Dans la très cosmopolite Alexandrie des années 50, un petit garçon grandit, étudie et joue au foot avec des jeunes Libanais, Indiens ou Maltais.

Dans la très cosmopolite Alexandrie des années 50, un petit garçon grandit, étudie et joue au foot avec des jeunes Libanais, Indiens ou Maltais. Lui-même est d’origine juive, fréquente l’école anglaise, parle grec avec sa mère, français avec son père et ne se soucie guère des traits culturels distinguant ses camarades de cour d’école. Et soudain il y a la guerre. Une guerre qui révèle des différences jusque-là imperceptibles entre les êtres. Ainsi débute La Lente Découverte de l’étrangeté, de Victor Teboul, un roman très proche de l’autobiographie.

Alors que l’Égypte de Nasser et Israël croisent le fer dans l’affaire du canal de Suez, la famille de Victor Teboul est expulsée parce que juive, donc pas tout à fait égyptienne. Commence alors un périple interminable en Méditerranée, avec d’incessants va-et-vient entre Naples, Tunis et Marseille, les émigrants étant tantôt refoulés aux douanes, faute de visas valides, tantôt rebutés par d’autres conflits. Ils séjournent enfin en France, puis, au terme de nouvelles pérégrinations, mettent le cap sur le Canada, terre d’accueil entre toutes, où chrétiens, juifs et musulmans semblent se côtoyer dans l’harmonie. Montréal deviendra leur port d’attache, et Victor Teboul choisira vite le Québec pour pays – l’auteur y vit depuis 1963 et a très tôt épousé la cause souverainiste.

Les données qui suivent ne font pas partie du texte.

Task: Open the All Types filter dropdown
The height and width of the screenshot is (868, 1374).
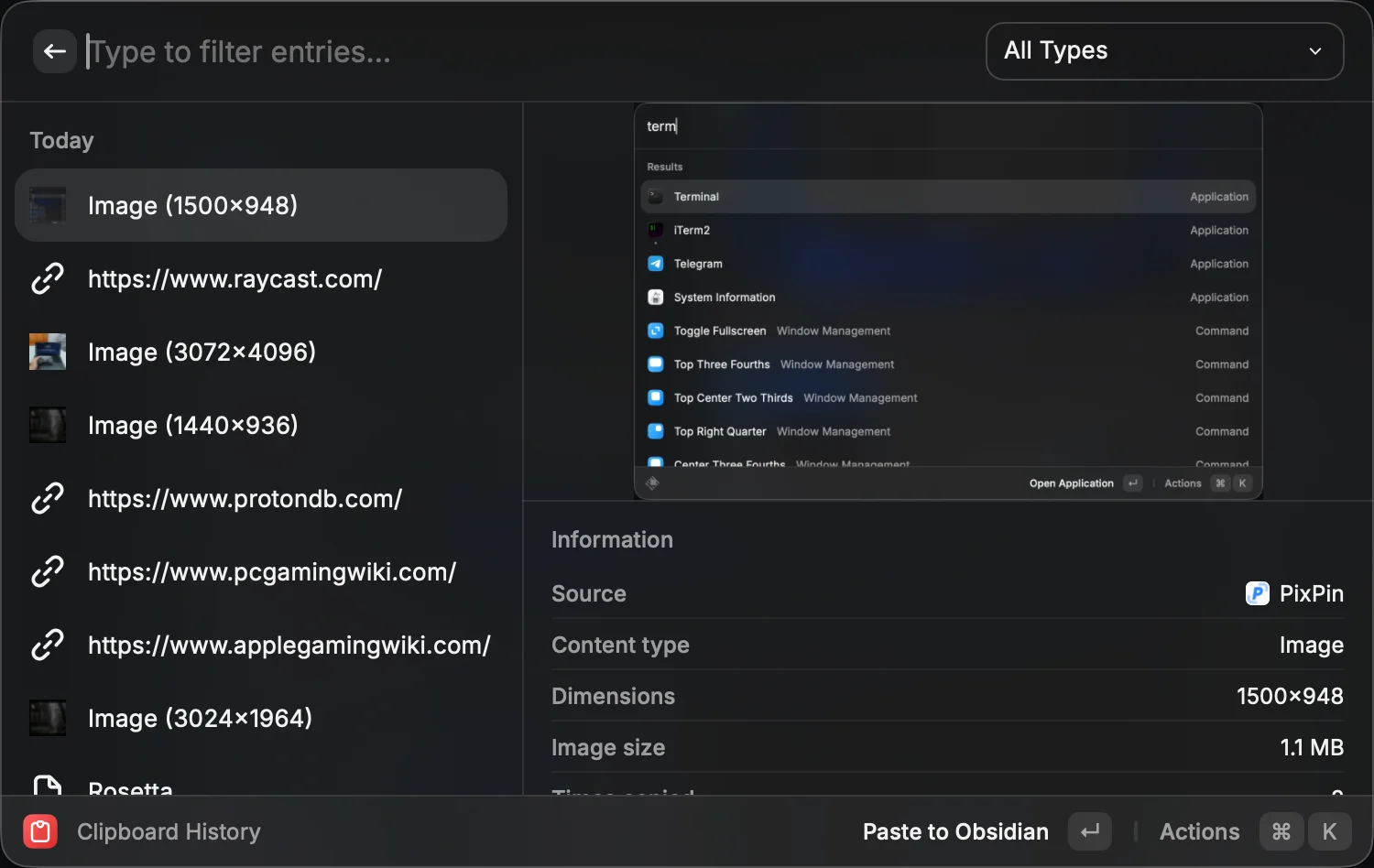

Ici, le regard de l’enfant est recomposé à travers les souvenirs de l’adulte, et c’est dans un oeil naïf que la complexité du monde s’imprime peu à peu, ce monde souvent réduit à des schémas simplistes, qui ne tiennent pas compte des aspirations et des fragilités de l’individu. Le roman est ponctué de retours en arrière, qui nous font passer des discussions entre le narrateur et son père, dans les années 90, à leur arrivée, par exemple, en Tunisie, pays qui aurait pu devenir le leur à la fin des années 50. "Me voici donc Tunisien, alors que je n’ai jamais vu la Tunisie et que je n’en parle même pas la langue! Arabe ne connaissant pas ma culture, Tunisien ne connaissant pas mon pays! Qui suis-je? (…) Je suis un vrai apatride, moi… Je découvre lentement les multiple facettes de mon étrangeté."

Victor Teboul sensibilise le lecteur au drame de ces familles déracinées, à leurs espoirs d’Eldorado trop souvent déçus. On goûte sa manière de raconter en partant du détail, de l’anecdotique (un jeu d’enfant, un repas de famille), pour bientôt embrasser des réalités plus complexes.

À la découverte du monde s’ajoutent les questionnements intimes et l’éveil de la sexualité, ce qui fait beaucoup à développer, sur le plan thématique, en moins de deux cents pages; mais celui qui nous a déjà donné Mythe et images du Juif au Québec et René Lévesque et la communauté juive atteint son objectif premier, celui de montrer la fragilité de nos repères culturels et la difficulté de les réinventer au lendemain du chaos. Éd. des Intouchables, 2002, 177 p.